The study is sponsored by Prometheus Biosciences, Inc., a subsidiary of Merck & Co., Inc. The study is being done at approximately 25 sites across the United States. The main portion of the study will require 15 visits to the MUSC main campus and will have the following procedures completed over the course of your participation: blood draw, physician-led assessments of your disease (for example physical exam and skin thickness testing), tests to assess your pulmonary function and health (Pulmonary Function Test (PFT) and High Resolution Computed Tomography (HRCT)), electrocardiogram, as well as asked to complete surveys. If you complete the initial blinded treatment period of 50 weeks, the study doctor will discuss whether you are eligible to enter the open label period of the study, meaning no placebo. If you are eligible and agree, you will receive 500 mg of study drug once every 4 weeks for an additional 52 weeks. Compensation is available for participation.

This research study aims to determine a less invasive way to assess heart function by taking measurements of the heart while subjects are performing an exercise cardiac MRI. Subjects will undergo two exercise phases and MRI measurements will be taken after each exercise phase. These measurements will be compared to available clinical data (including demographic, hemodynamic, radiologic, and functional) and future outcome data.

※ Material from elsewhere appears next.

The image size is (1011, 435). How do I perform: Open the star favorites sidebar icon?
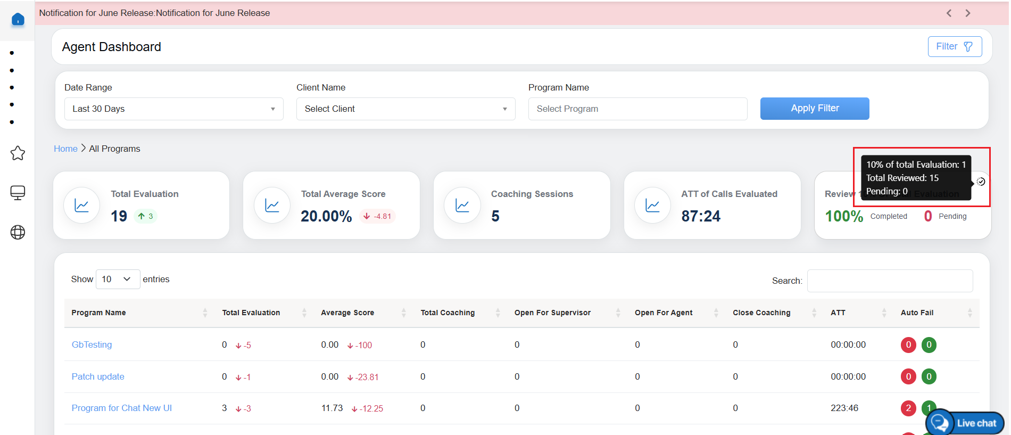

The goal of this study is to develop an early systemic sclerosis (SSc) registry in the United States (US). A registry is a group of patients that are observed over time. This is a non-interventional study, meaning that they are no study specific medications to take or procedures to undergo. The specific aims include ongoing assessment of the natural history of early SSc patients by capturing and analyzing clinical data, patient reported outcomes, and laboratory data as seen in the clinic as part of their routine care needs. Additional study visits are not required. This is a multi-center study with sites spread across the U.S. This study is funded by the Scleroderma Research Foundation.

Patients with systemic sclerosis (SSc) related pulmonary arterial hypertension (SScPAH) have a worse prognosis than those with idiopathic PAH. We have recently discovered that heart cells in SScPAH do not contract or squeeze as well as in other forms of pulmonary hypertension. However, the mechanism leading to this dysfunction is not understood. To better study this and in hopes of developing a future therapy, we plan to collect tissue samples via a heart biopsy at the time of a clinically indicated heart catheterization.

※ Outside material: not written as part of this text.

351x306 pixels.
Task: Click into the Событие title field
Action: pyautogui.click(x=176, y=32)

The purpose of the study is to generate a bio bank of specimens for research. We will tissue that would otherwise be discarded from clinical or surgical procedure and information from medical records. We will also collect discarded blood, urines and sputum. Collecting samples will help to better understanding the mechanisms of cardiovascular diseases, identify biomarkers for early diagnosis and to predict safety and efficacy of new therapies.

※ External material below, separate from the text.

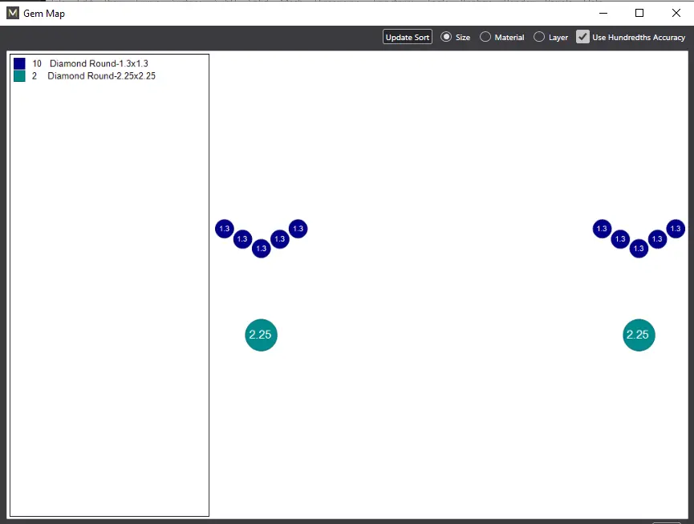Toggle Use Hundredths Accuracy checkbox
This screenshot has height=524, width=694.
pos(583,37)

The purpose of this study is to create and maintain a registry, which is a database (a searchable collection of information) about children, adolescents and young adults with pediatric onset of rheumatic diseases. This data may help in the evaluation of the safety and benefit of medications that are prescribed to patients who have rheumatic diseases.

Systemic lupus erythematosus (lupus; SLE), Systemic Sclerosis (scleroderma; SSc) and Systemic Vasculitis (SV) are relatively rare rheumatic diseases that disproportionately impact the African American community, and particularly African American women. The causes of lupus, scleroderma and vasculitis are unknown, but thought to include both genetic and environmental factors. We are enrolling lupus, scleroderma, and vasculitis patients, and healthy control subjects. This is not a drug study. The purpose of this study is to better understand the factors that predispose people to develop lupus, scleroderma, and vasculitis. Information about medical, social and family history, medications, physical exam findings, and laboratory tests will be collected for analysis. This study will involve approximately 1360 volunteers.